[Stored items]
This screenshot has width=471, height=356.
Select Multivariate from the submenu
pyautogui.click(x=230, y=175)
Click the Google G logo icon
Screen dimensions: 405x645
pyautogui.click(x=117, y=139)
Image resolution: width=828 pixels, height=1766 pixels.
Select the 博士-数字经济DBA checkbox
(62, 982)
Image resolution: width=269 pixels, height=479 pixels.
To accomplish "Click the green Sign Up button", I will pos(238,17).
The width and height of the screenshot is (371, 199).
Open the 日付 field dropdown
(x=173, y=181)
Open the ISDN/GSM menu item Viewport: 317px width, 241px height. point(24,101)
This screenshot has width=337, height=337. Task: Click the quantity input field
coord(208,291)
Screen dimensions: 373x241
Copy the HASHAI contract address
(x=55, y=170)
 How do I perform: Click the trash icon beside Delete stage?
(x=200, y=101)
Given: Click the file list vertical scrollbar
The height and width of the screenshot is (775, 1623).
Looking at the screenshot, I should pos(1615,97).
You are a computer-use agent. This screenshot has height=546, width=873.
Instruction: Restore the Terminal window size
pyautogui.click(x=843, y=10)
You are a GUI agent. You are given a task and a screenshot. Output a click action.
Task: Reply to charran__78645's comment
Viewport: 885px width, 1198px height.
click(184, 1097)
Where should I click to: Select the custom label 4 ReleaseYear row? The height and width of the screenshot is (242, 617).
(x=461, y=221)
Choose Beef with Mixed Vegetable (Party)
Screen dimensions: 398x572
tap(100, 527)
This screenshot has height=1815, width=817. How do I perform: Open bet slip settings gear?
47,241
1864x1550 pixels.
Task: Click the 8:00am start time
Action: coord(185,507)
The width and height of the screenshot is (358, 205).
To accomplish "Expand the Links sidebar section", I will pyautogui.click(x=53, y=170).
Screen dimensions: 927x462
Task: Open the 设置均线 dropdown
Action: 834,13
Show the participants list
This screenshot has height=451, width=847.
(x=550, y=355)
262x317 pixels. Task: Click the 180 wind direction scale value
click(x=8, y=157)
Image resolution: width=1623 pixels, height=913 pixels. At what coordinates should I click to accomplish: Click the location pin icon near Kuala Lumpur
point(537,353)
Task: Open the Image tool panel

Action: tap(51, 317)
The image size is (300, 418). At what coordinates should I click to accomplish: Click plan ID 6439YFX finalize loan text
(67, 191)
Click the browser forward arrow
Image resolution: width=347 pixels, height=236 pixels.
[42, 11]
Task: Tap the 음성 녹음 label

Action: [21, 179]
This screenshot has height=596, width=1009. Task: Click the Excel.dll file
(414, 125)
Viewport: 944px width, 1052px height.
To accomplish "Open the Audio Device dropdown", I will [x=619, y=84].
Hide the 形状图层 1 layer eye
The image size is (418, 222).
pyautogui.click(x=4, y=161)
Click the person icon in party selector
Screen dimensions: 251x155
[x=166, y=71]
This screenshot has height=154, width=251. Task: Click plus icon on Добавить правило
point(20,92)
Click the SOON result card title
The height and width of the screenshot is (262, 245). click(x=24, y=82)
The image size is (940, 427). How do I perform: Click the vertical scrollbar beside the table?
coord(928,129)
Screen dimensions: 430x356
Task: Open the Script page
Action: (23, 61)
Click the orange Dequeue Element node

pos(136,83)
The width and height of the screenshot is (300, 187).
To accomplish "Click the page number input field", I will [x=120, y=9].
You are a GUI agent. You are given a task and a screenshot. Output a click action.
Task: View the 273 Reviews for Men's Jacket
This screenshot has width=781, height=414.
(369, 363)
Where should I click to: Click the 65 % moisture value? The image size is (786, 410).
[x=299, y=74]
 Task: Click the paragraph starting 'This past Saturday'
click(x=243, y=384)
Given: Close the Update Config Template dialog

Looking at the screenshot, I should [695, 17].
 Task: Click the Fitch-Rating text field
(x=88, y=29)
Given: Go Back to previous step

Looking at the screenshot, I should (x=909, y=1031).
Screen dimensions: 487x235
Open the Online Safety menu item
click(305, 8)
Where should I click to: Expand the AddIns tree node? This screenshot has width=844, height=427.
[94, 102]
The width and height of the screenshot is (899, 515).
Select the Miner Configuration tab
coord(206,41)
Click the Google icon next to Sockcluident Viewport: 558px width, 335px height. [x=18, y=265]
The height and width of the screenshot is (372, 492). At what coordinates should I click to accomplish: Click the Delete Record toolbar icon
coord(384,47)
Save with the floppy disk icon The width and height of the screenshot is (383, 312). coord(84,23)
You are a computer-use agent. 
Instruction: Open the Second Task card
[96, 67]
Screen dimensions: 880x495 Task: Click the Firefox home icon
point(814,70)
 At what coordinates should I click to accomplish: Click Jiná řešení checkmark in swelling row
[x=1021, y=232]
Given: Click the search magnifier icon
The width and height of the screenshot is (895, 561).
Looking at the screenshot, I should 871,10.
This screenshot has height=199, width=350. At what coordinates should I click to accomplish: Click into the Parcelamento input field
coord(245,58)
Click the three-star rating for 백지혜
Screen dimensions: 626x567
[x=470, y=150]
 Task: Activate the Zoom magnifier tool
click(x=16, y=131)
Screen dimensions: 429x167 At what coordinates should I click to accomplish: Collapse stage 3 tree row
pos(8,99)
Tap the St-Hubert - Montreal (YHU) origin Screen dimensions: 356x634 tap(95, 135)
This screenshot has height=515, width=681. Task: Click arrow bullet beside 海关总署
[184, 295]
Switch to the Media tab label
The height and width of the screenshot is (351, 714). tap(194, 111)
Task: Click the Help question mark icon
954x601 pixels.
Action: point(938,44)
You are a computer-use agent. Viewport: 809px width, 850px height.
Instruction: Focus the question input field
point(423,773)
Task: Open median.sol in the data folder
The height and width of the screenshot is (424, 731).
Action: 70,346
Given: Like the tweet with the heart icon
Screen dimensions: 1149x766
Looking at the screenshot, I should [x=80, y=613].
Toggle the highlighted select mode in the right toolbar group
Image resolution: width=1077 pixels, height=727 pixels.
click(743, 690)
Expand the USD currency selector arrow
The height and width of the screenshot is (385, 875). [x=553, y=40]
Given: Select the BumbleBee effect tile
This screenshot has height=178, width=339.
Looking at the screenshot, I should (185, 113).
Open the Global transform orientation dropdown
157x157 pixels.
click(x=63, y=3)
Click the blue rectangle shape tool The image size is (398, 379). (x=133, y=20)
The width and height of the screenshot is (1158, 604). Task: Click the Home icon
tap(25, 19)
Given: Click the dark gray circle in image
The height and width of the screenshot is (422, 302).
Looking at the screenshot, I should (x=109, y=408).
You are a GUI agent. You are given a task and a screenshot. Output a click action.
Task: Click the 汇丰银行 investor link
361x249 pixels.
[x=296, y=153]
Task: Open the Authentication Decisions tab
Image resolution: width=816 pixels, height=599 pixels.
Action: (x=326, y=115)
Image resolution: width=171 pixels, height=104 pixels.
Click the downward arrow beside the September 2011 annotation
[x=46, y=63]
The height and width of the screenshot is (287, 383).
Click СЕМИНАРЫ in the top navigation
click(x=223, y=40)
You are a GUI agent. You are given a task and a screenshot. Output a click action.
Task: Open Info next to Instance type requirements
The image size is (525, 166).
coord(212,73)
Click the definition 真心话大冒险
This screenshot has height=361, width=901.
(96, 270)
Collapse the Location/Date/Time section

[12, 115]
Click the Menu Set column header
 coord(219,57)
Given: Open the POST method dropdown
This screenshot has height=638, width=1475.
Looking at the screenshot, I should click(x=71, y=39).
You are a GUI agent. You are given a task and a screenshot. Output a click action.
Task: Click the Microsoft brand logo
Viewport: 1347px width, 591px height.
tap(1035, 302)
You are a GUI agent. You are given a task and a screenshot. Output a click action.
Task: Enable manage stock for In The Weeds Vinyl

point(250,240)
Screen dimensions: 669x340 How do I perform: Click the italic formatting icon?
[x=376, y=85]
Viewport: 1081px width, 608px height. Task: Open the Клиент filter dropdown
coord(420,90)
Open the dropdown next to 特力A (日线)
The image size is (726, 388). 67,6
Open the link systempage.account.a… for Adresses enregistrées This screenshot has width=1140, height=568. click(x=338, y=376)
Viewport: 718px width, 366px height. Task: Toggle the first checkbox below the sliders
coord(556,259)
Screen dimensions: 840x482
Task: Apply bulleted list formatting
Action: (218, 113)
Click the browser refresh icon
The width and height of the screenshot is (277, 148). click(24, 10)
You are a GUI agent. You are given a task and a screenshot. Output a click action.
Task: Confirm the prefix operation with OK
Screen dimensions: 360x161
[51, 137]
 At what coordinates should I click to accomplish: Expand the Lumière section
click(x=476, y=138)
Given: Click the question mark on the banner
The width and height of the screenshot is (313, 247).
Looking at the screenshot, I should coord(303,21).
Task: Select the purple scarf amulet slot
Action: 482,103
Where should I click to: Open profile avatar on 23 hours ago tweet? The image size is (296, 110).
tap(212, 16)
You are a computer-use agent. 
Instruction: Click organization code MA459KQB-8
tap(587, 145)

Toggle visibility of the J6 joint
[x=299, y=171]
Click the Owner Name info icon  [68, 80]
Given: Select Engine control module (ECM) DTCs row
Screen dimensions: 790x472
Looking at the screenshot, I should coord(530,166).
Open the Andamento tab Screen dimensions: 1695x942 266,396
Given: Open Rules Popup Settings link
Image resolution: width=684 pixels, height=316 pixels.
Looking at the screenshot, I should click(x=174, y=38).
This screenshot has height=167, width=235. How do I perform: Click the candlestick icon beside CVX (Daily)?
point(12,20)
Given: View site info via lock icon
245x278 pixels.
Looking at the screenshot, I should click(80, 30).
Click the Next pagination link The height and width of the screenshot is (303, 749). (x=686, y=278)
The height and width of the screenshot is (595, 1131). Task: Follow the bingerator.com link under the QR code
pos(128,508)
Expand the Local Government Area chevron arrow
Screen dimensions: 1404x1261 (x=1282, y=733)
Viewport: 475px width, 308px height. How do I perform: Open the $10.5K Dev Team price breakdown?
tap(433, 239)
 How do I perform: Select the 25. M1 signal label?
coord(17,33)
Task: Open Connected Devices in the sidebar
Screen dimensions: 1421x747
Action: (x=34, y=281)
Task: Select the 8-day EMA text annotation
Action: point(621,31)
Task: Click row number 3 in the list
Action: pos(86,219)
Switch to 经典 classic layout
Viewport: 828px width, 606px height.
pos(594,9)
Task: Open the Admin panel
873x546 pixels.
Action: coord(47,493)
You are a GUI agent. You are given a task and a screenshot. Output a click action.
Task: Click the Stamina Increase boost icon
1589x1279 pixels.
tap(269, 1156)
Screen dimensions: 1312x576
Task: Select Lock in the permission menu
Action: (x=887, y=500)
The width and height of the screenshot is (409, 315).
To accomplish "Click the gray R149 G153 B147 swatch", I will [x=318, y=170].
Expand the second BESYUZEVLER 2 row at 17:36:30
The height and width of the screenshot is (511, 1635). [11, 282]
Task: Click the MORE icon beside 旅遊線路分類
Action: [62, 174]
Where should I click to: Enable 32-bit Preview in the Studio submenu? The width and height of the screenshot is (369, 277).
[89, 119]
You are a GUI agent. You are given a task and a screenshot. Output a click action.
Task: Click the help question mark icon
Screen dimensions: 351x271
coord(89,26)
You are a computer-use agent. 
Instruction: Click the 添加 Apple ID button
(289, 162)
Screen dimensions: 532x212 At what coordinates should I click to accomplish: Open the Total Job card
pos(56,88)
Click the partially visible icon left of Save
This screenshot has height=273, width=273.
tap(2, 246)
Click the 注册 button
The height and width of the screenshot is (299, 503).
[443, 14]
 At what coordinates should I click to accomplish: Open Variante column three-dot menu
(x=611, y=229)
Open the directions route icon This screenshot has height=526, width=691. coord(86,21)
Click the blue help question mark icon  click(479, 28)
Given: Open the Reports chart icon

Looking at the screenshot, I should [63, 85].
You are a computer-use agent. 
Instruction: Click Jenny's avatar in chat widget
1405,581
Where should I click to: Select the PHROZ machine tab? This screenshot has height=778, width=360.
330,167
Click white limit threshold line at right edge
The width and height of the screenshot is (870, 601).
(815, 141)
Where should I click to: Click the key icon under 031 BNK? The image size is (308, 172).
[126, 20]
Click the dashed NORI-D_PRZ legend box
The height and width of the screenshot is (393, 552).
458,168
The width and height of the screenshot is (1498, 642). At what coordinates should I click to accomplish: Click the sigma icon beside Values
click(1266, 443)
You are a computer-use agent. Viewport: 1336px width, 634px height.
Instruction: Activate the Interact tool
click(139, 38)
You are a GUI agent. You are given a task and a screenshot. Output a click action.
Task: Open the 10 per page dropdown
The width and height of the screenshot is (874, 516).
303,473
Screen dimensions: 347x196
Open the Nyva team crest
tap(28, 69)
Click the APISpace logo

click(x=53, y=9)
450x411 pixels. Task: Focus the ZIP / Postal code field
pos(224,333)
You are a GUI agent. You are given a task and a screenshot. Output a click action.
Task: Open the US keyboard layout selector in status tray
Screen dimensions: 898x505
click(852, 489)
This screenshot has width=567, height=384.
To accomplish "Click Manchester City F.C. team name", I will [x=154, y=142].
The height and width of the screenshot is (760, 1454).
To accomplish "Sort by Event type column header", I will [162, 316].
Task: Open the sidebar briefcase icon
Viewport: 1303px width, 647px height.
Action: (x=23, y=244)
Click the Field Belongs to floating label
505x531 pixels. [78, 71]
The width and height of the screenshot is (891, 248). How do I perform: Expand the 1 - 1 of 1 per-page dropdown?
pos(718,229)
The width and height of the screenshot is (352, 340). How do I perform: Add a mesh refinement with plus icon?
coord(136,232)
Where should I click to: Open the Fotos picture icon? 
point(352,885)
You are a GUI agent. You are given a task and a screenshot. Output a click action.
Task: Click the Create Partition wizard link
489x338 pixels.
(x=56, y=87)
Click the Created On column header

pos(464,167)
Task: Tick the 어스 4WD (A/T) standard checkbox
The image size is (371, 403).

## Work instructions:
Wherever the word "gray" appears in a line of the data above, copy that line.

## Solution to the exercise:
Given: Click the dark gray circle in image
To accomplish "Click the gray R149 G153 B147 swatch", I will [x=318, y=170].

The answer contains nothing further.